Things were different this time. Being unable to push off with her ski poles, Archibald was able to classify in the LW5/7 standing category. It didn’t come so naturally to her as the summer sports she excelled at as a child.
“They’re kind of like sneakers,” she described cross-country ski boots.
That is, they don’t hug your feet like downhill skis. Cross-country skis are long, straight and narrow. When she put them on, she struggled mightily to keep her balance. Any movement threatened to plunge her into the snow.
“I think I had grown up being so natural at so many different sports, so then this wasn’t what I found myself. I found myself very frustrated because I was like, ‘What?’” she said.
Luckily, she wasn’t the only late starter in her early career. When she enrolled at the University of Ottawa, a decision partly informed by their active nordic ski team, Archibald found herself surrounded by teammates of varying abilities. Some had been skiing all their lives and some had only just begun.

It was the ideal environment in which to hone her craft. Instead of discouraging her, the challenge emboldened Archibald to blaze new trails. Each incremental improvement strengthened her resolve to keep going.
Archibald got another boost in her development when she and Gee-Gees coach Sheila Kealey received a Petro-Canada Fuelling Athlete and Coaching Excellence grant.
Read More: No poles, no problem for para-nordic skier Emma Archibald
On top of ironing out her technique, part of the process in pushing for the top was learning to dial it back. In Archibald’s first year, far too frequently, she would insist on pushing through sickness or intense discomfort even if it made her training utterly ineffective. Gradually, she learned to recognize when she wasn’t feeling 100%.
“If either the determination or joy wasn’t there, I would have stopped,” she underlined. “But I just kept growing and growing.”
Archibald went on to get her international classification after her second Paralympic trial. Her two gold medals at the 2023 Canada Games showed just how far she had come in such a short period of time. She went on to make her World Cup debut in January of 2024 – coincidentally, in Italy.
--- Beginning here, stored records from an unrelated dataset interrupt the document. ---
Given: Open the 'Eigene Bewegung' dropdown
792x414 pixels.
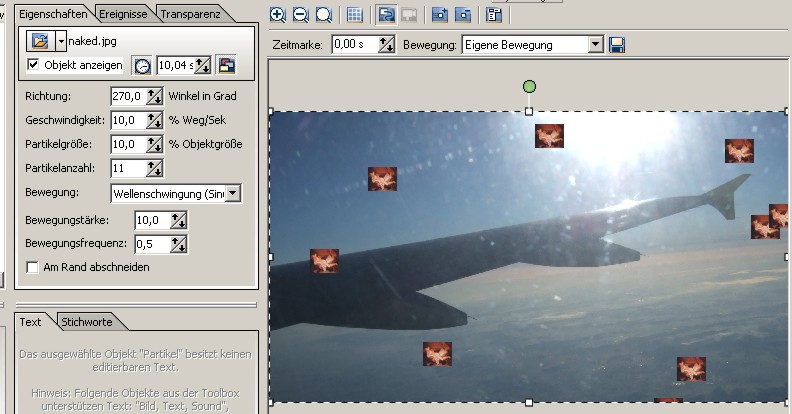Looking at the screenshot, I should click(596, 45).
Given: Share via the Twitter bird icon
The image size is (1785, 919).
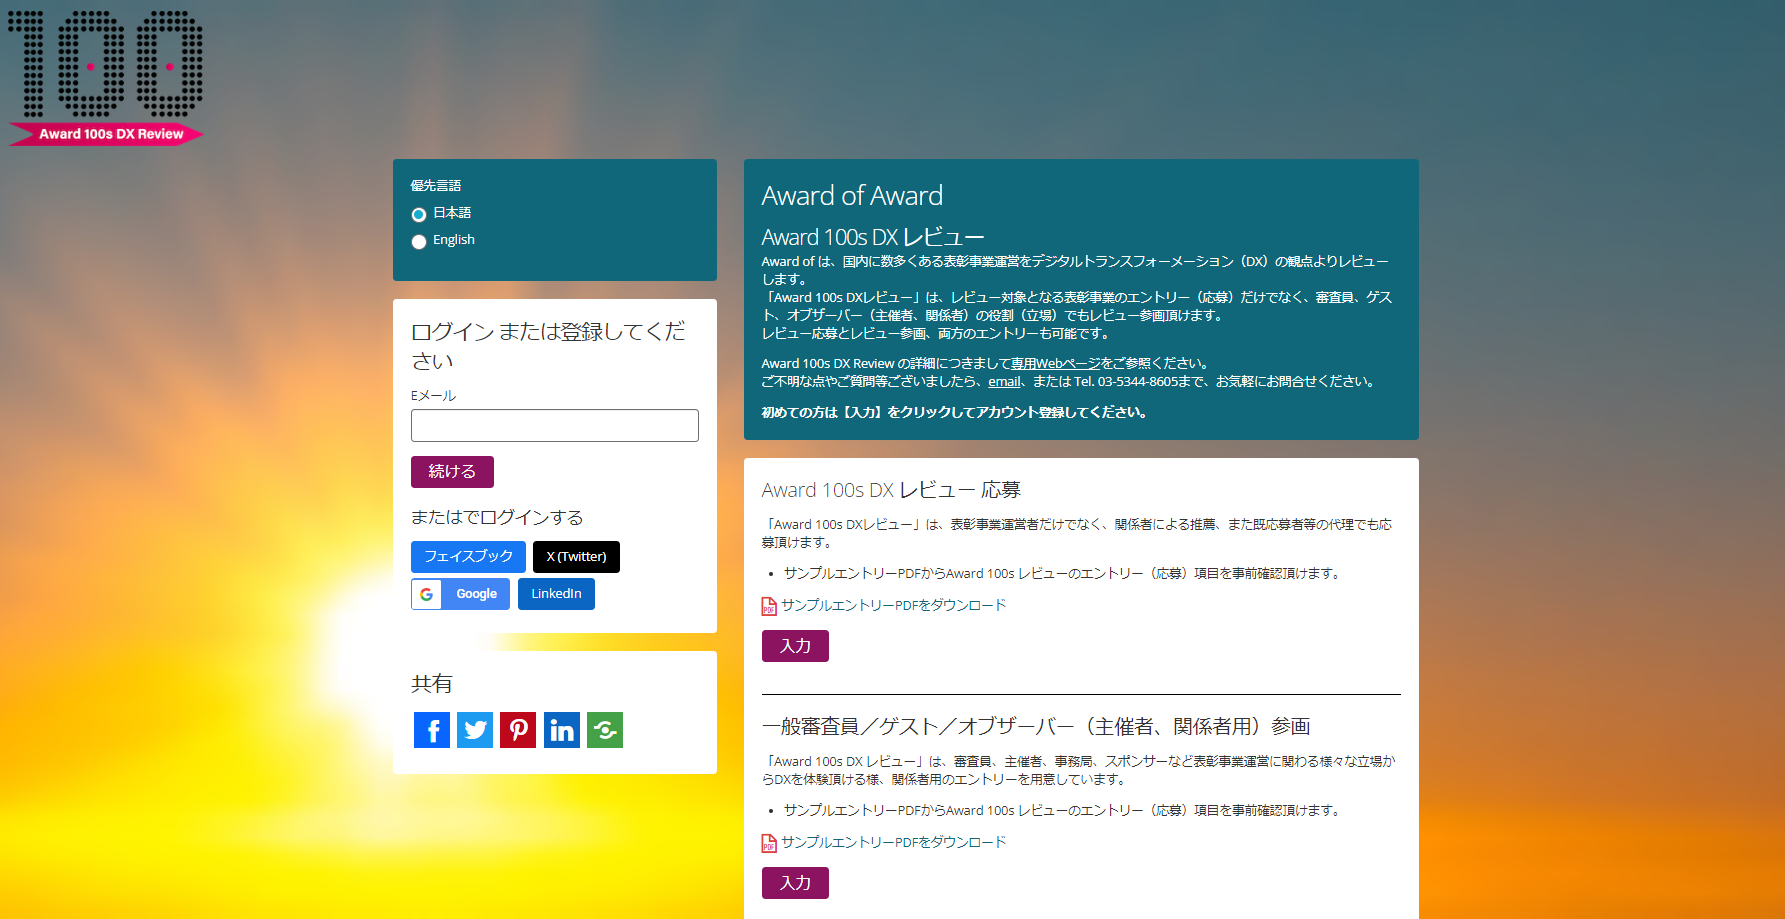Looking at the screenshot, I should pyautogui.click(x=475, y=730).
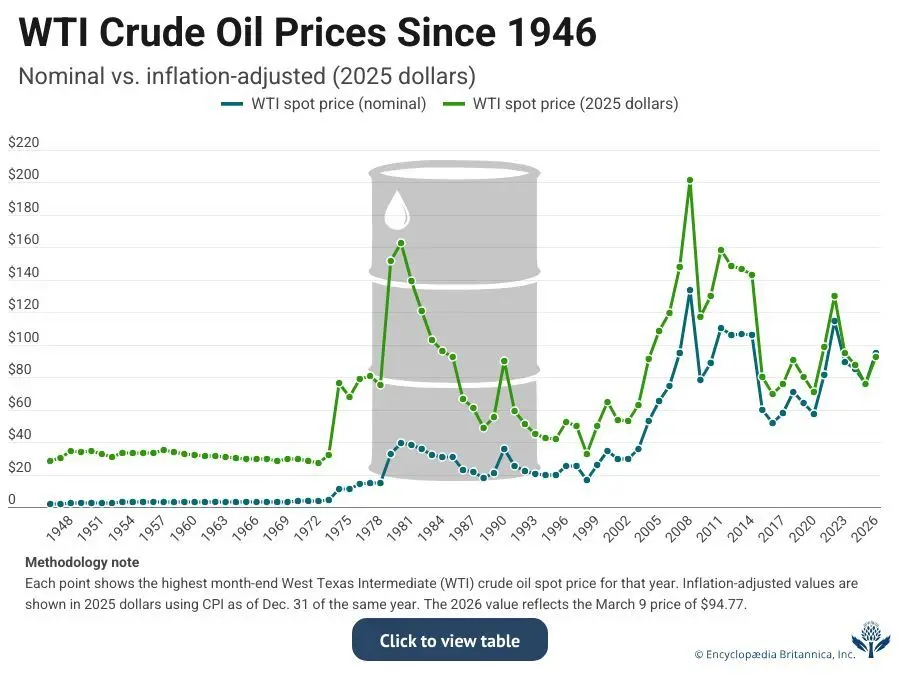Image resolution: width=900 pixels, height=675 pixels.
Task: Click the Britannica thistle logo icon
Action: pos(871,638)
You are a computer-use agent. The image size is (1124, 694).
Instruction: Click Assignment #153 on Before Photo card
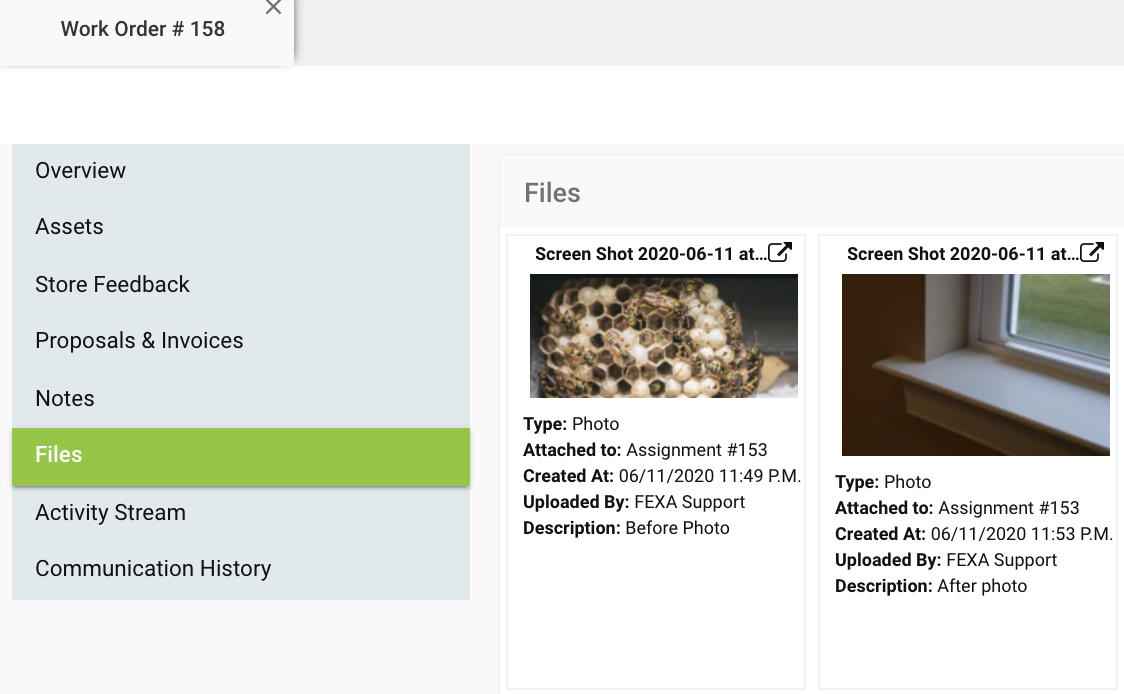pos(696,450)
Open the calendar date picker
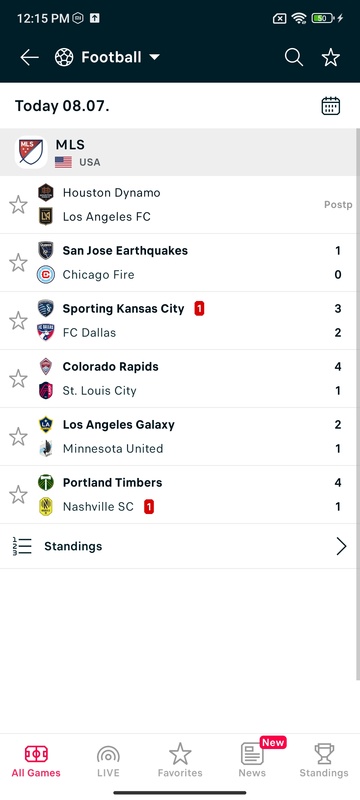360x800 pixels. pyautogui.click(x=330, y=106)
Having narrowly avoided her roommate’s cold before escaping to Austria, Archibald has had the freedom to settle down in tiny Obertilliach, where hardy highland cattle hardly seem to notice the seasons passing by, let alone the imminent arrival of the Milano Cortina 2026 Paralympic Winter Games. When Archibald actually reflects on the fact it’s been nearly seven years since that Search event in Halifax, she can barely believe it.
“That’s crazy,” she laughed on the eve of her Paralympic debut in Val di Fiemme.